• [Task directions]:
Write out a section of the material as a JSON list of strings, one per line, skipping blank lines. Begin at the line that contains "You are a computer-use agent." and stop after the line that contains "click(445, 647)", leaving the pictures out.

• [Source data]:
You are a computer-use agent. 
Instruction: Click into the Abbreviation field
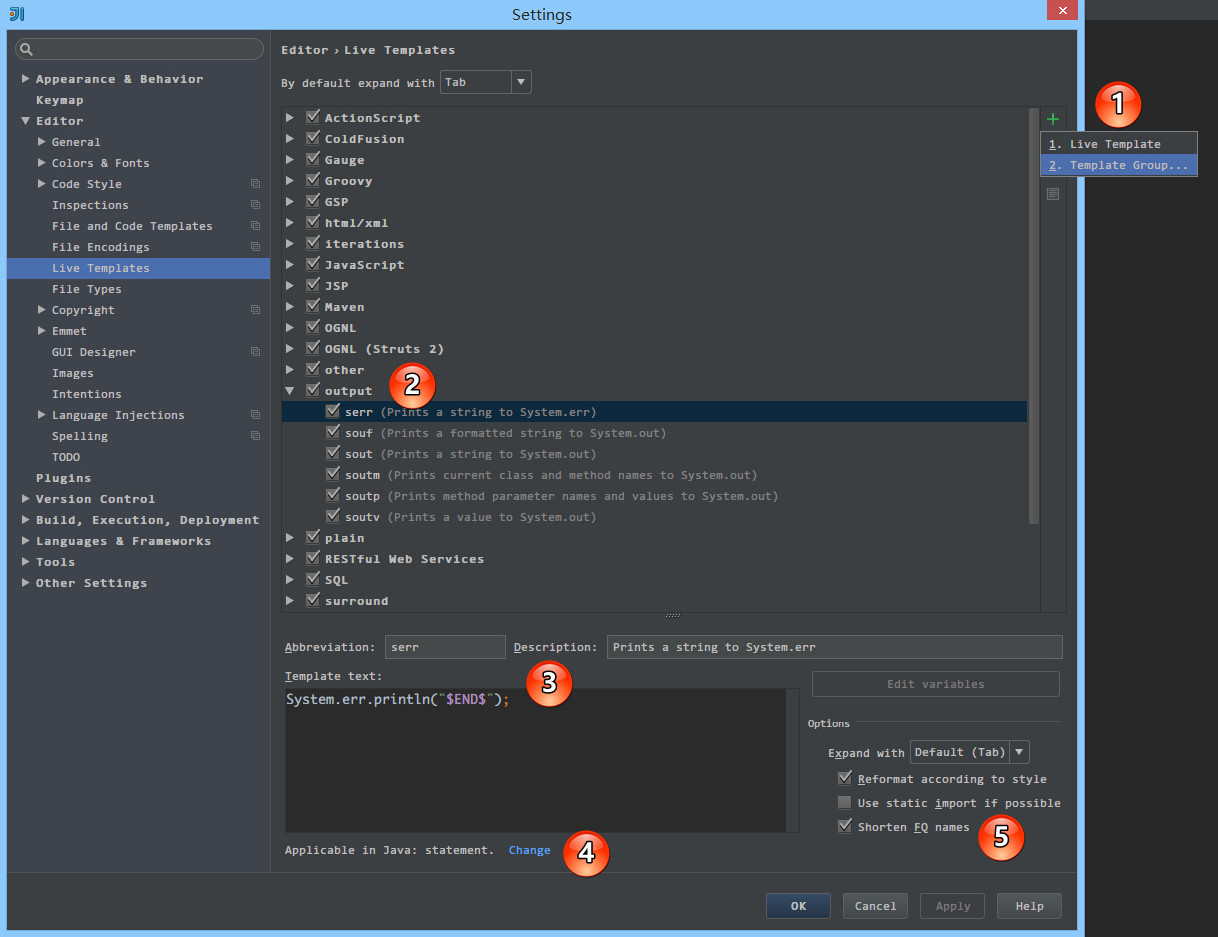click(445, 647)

---

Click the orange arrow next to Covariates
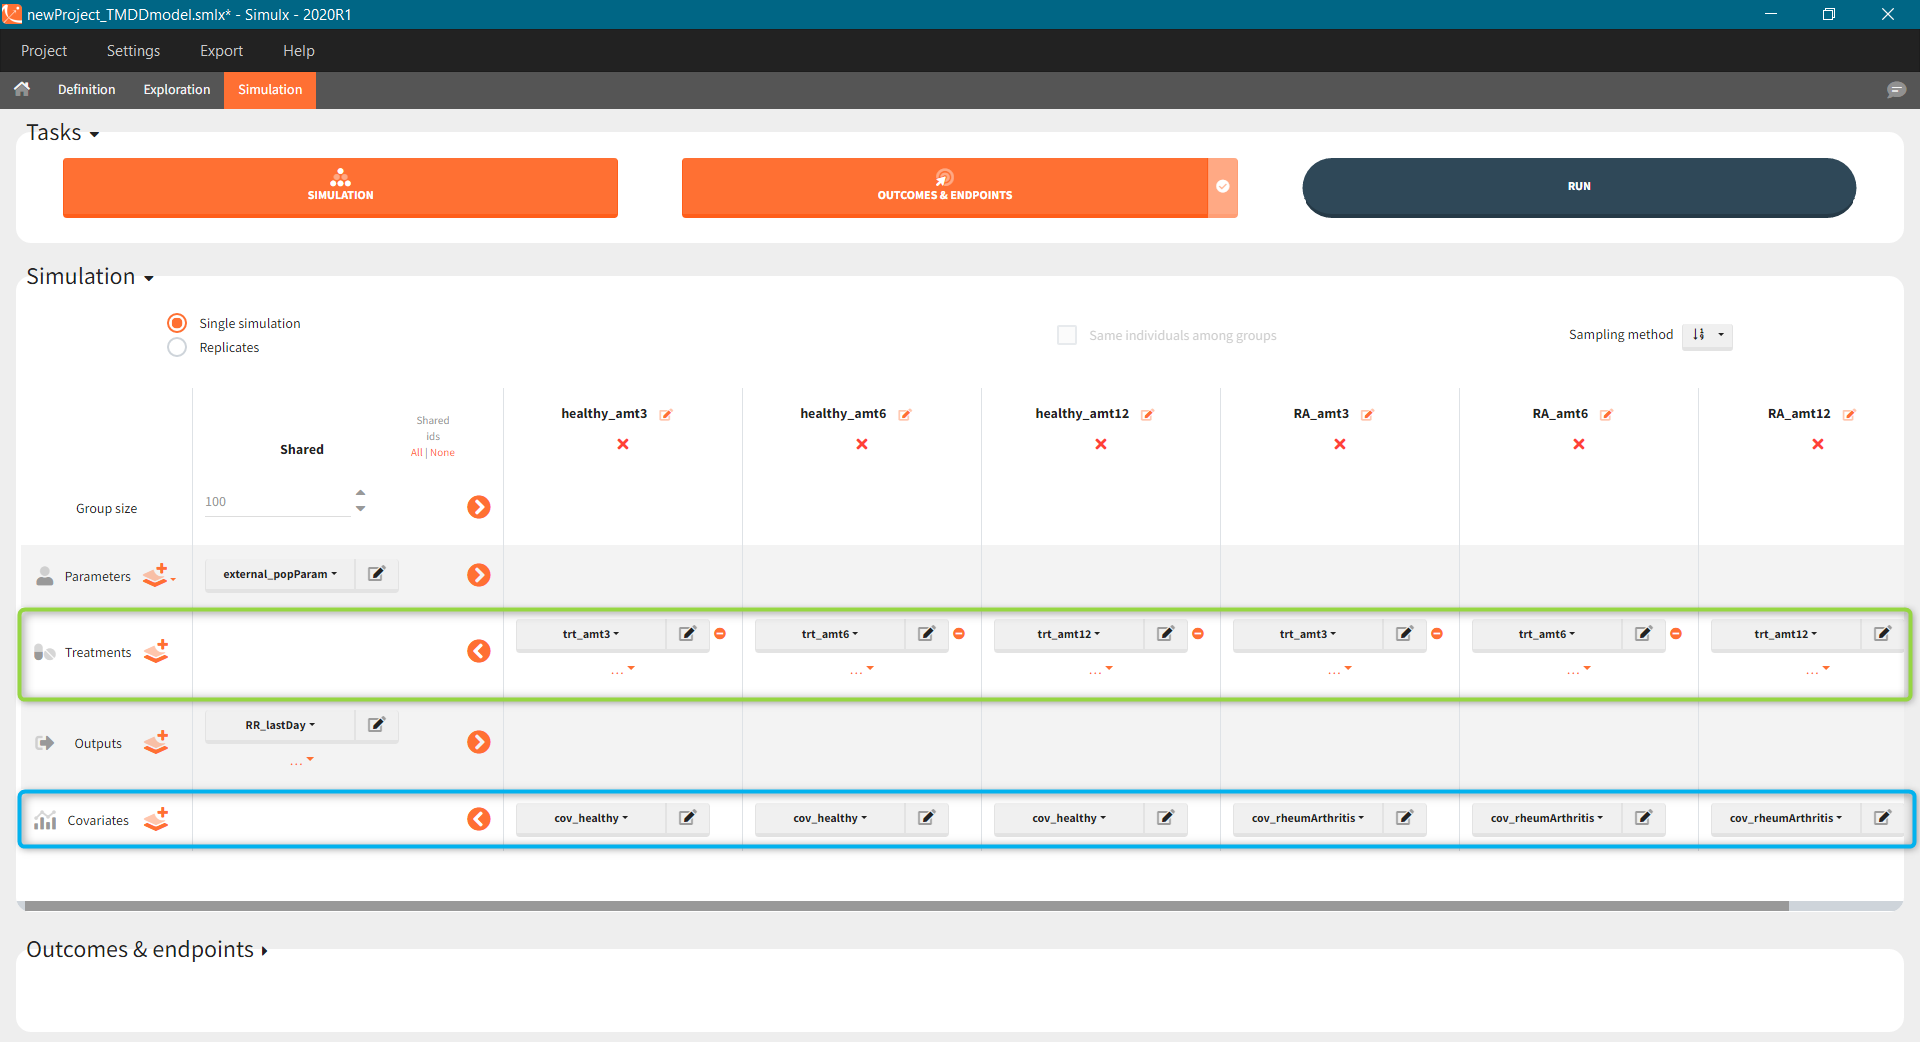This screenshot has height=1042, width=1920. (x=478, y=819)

• [The response]:
[
  "You are a computer-use agent. ",
  "Instruction: Click into the Abbreviation field",
  "click(445, 647)"
]